Friday, June 09, 2006

Thespian

I got to pretend to be an actor again last night. We shot it in an Ybor City office building where the passing trolley interrupted us every 20 minutes.

The producers were the same people who made the film in which I appeared last year. They have the delusion that this project is going to wind up as a show on the f/x network. It is not going to become an actual television show on that or any other network. In the exceeding unlikely event that it does become an actual television show, the network will replace me with a real actor. I may have no shortage of my own delusions but being a Hollywood star is not one of them.

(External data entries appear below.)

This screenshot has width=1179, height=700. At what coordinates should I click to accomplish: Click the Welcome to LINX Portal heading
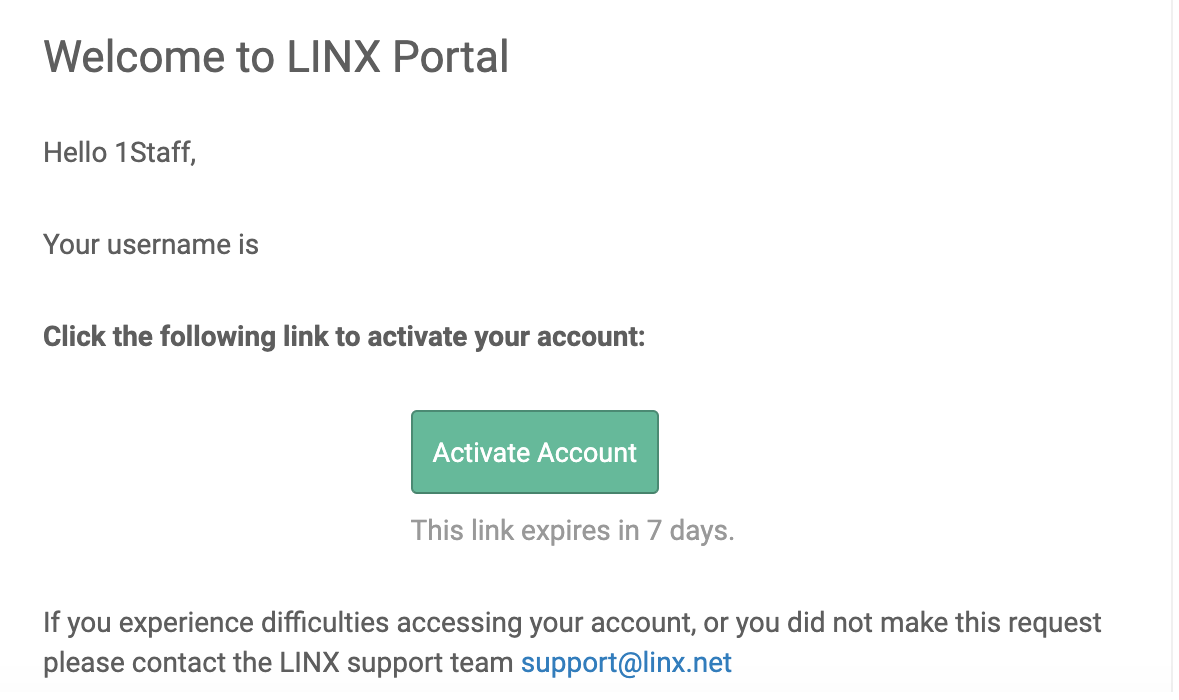point(276,56)
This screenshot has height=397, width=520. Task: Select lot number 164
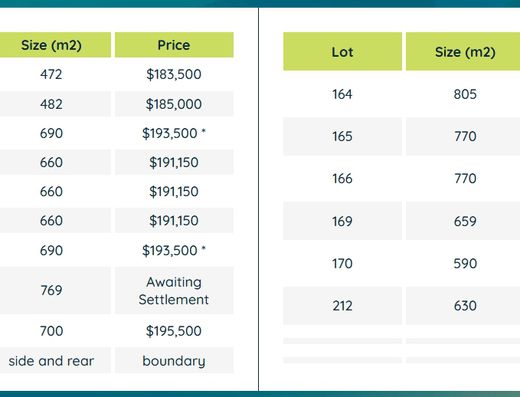342,94
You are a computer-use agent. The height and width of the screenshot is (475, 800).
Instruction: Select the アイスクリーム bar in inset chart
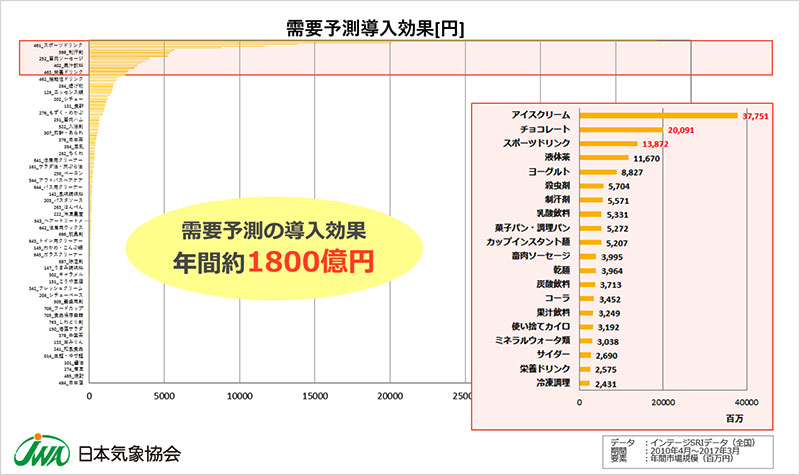[x=659, y=116]
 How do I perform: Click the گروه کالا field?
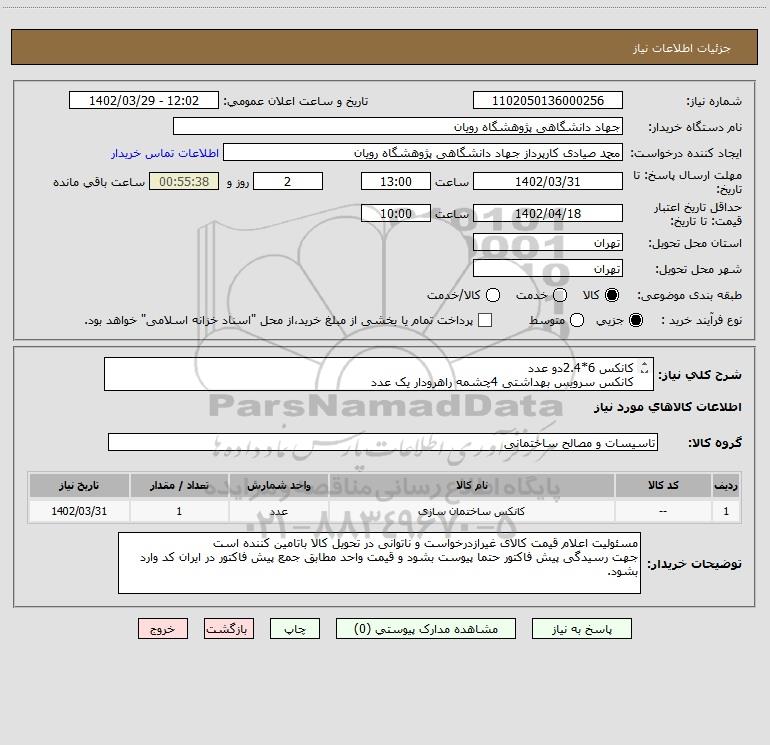point(383,442)
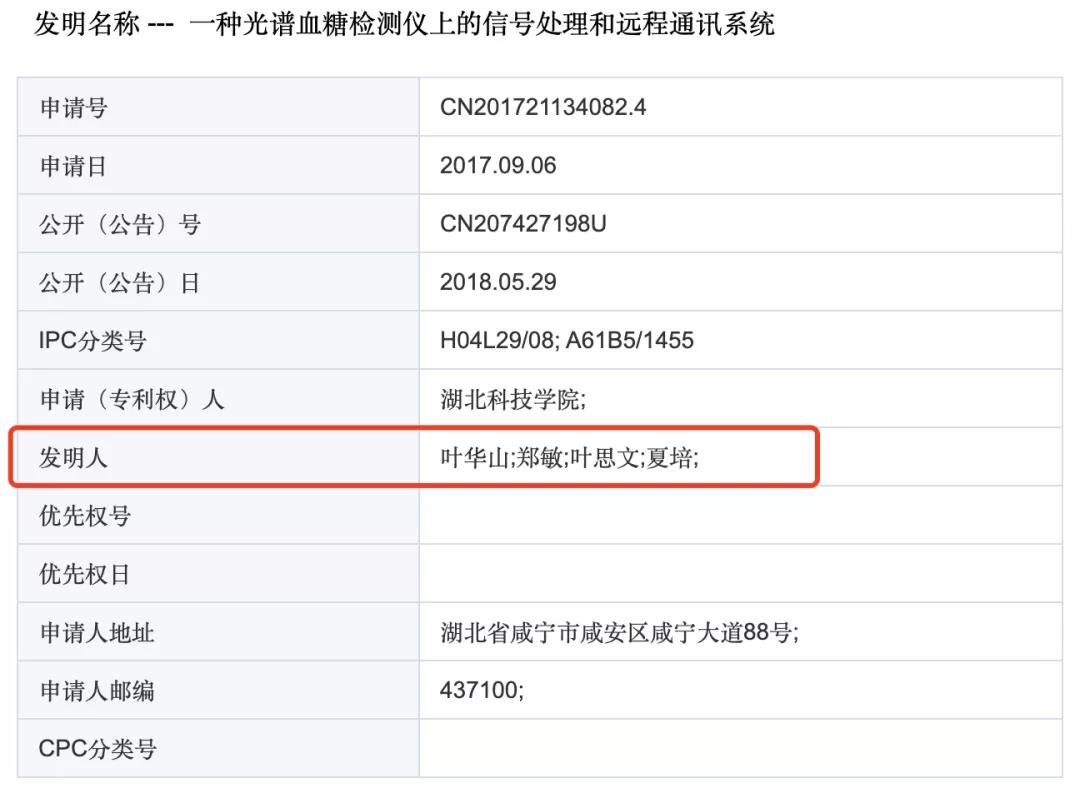Click postal code 437100 value

pos(481,690)
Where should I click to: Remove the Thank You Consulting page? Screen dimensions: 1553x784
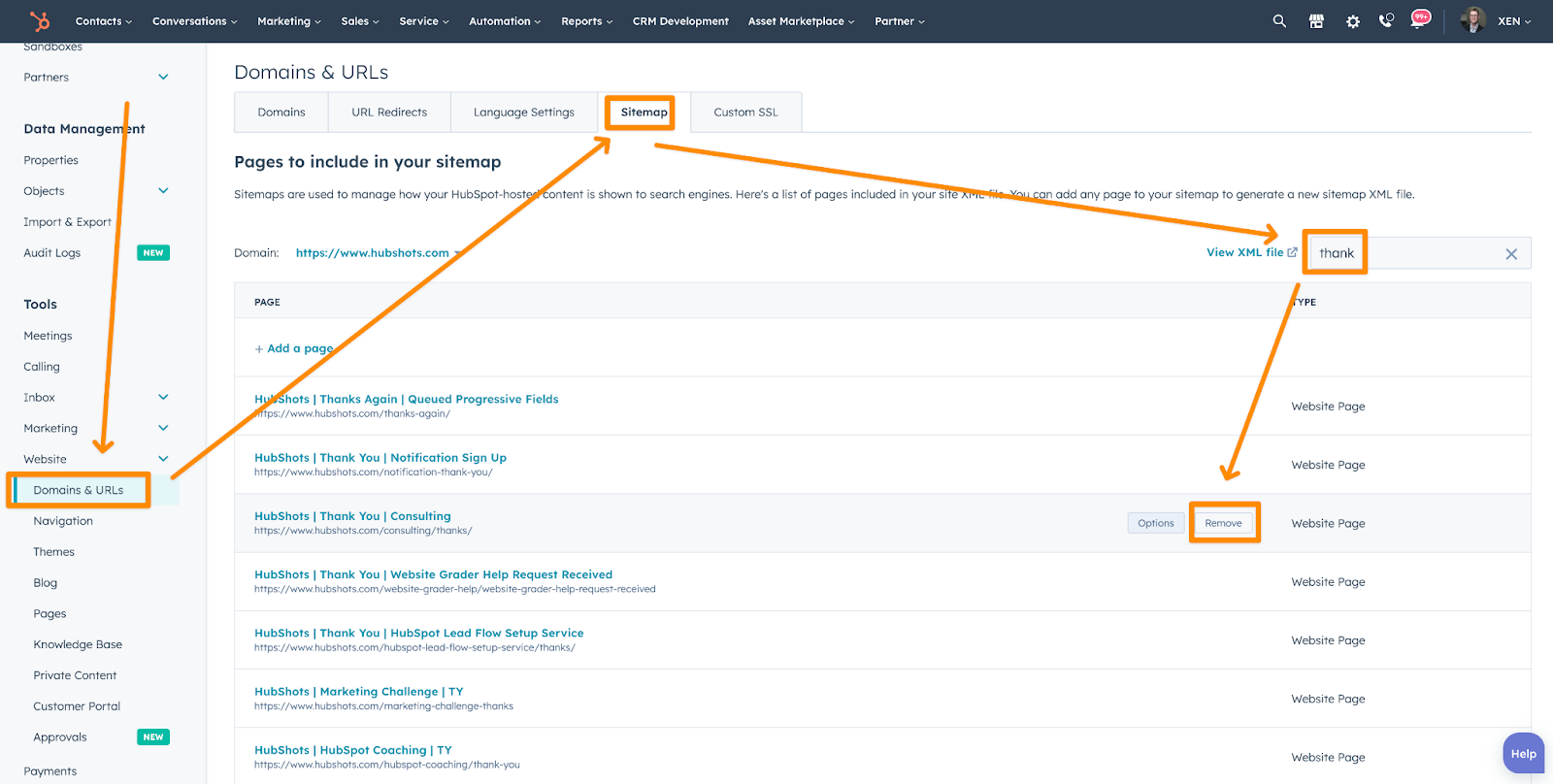1223,523
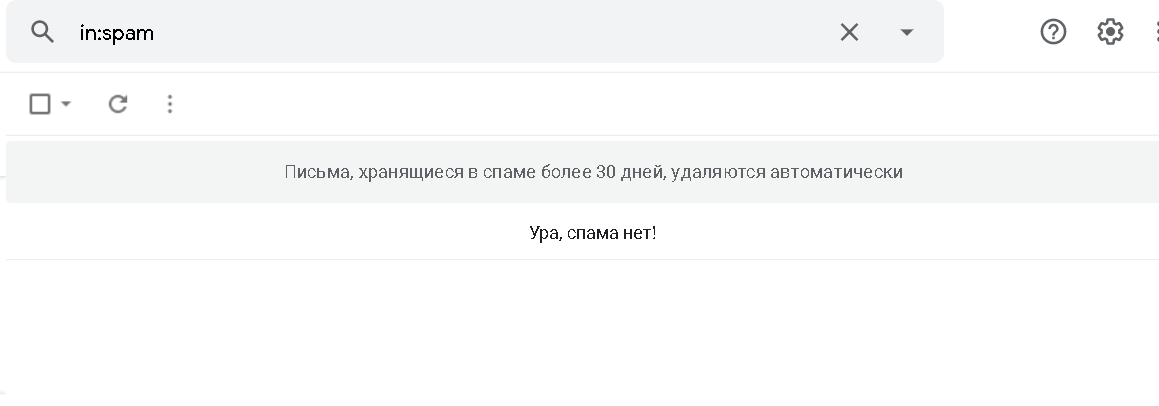The image size is (1159, 406).
Task: Click the gap between Help icon and search bar
Action: pyautogui.click(x=992, y=32)
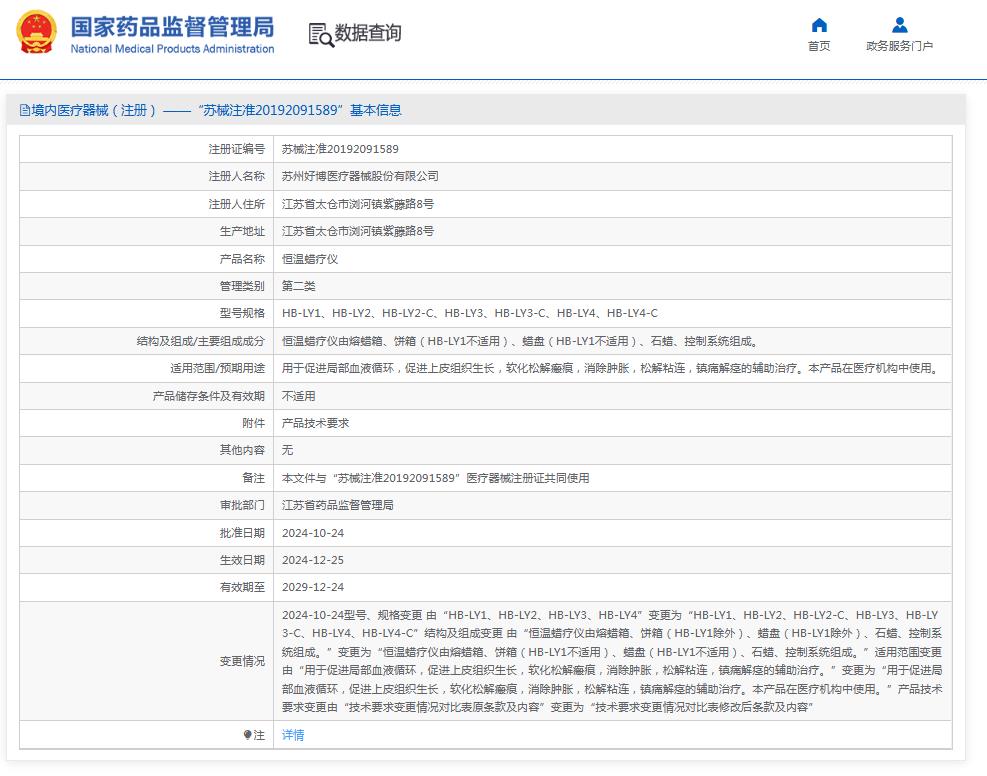
Task: Select the 政务服务门户 menu entry
Action: 897,45
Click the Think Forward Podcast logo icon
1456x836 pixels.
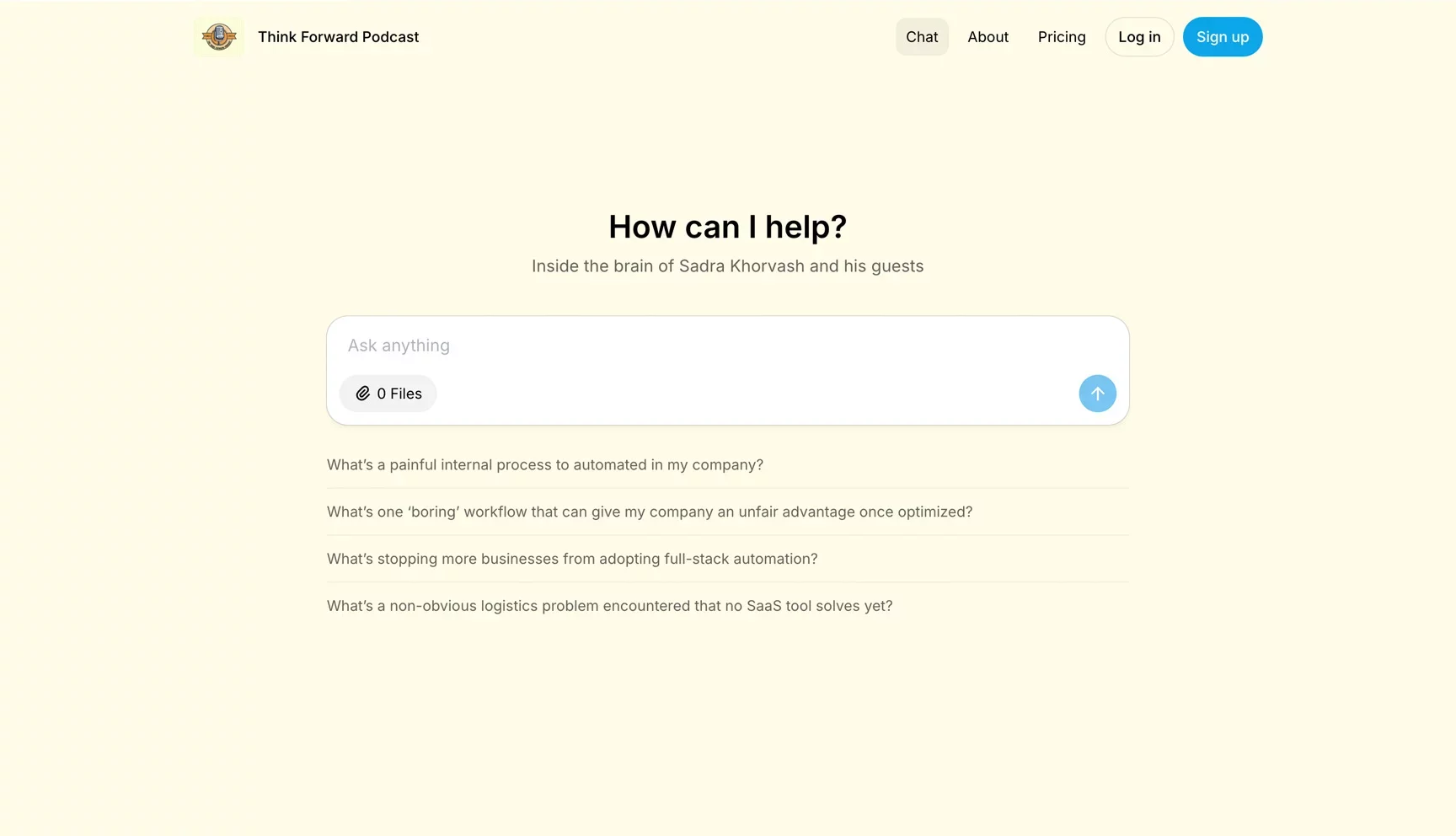(219, 37)
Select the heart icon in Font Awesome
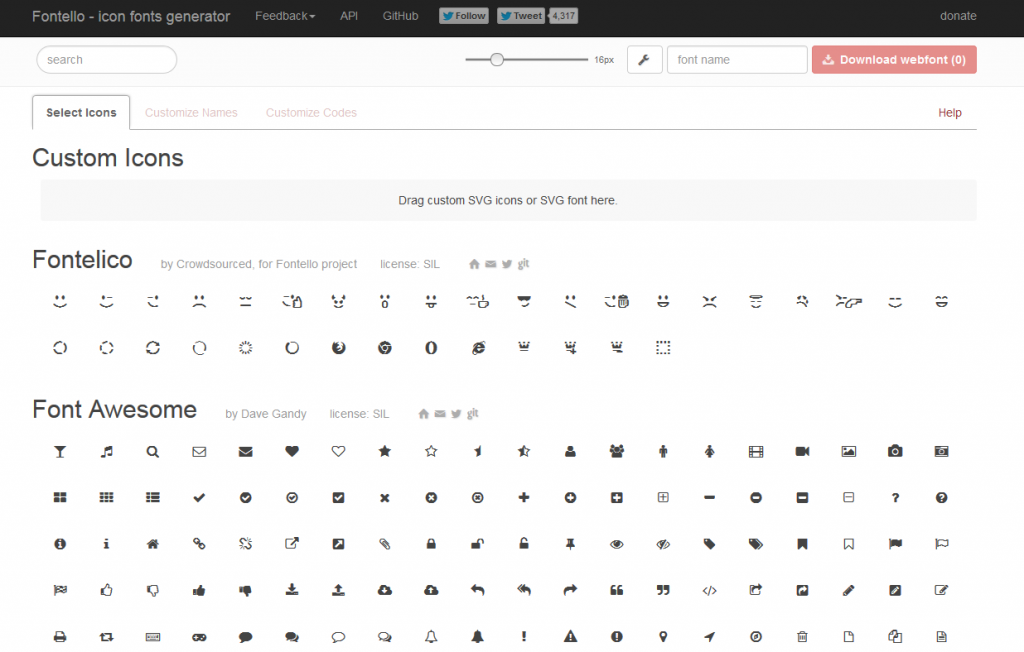Viewport: 1024px width, 652px height. (292, 451)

I did have a scene in which I had to stand in close proximity to an attractive young lady wearing. (Yes, had to. Forced, chained-to-the-chair, gun-to-the-head, child-held-for-ransom had to. It was tough going, lemme tell ya, but I made the sacrifice for the sake of my art.) She wore an outfit that showed off her bust as I encouraged her to use her, um, assets to close a deal. My character was a creep, which means I got a free pass to sexually harass someone. Only in a pretend world could I ever imagine looking at a girl and telling her, "You have tits. You know what to do." Her character was a creep, too, so she didn't feel harassed.

If she's a creep in real life, she's a better actress than I thought because I found her perfectly charming. Her real name is Jessica and she's a trained ballet dancer who wants to make it on Broadway. She's got an audition in Chicago next week, she said, for a musical based on Billy Joel's work.

She sure looked like a dancer, legs and all, which I promise I only noticed because it said so in the script. She explained that dancers have to be 5'5" or shorter and meet a certain weight for their height. She has to keep 108 pounds or less on her 5'3" frame. "Gee, that's not a recipe for anorexia," I said. She said it was tough, which I could understand since she had actual breasts -- again noticed only in the course of dutifully playing the role to which I had been assigned -- instead of the chest-less look you'd expect to see on a dancer.

The creators of the project earnestly believed they were making a comedy masterpiece. They also played characters and they'd ruin takes laughing at my dialogue. Maybe it's a generational thing (these guys were in their early-to-mid 20s) and the jokes went over my head. More likely, though, that the jokes just weren't that funny.

But I had fun doing it and they seemed happy with my effort again so maybe I'll get to do some more.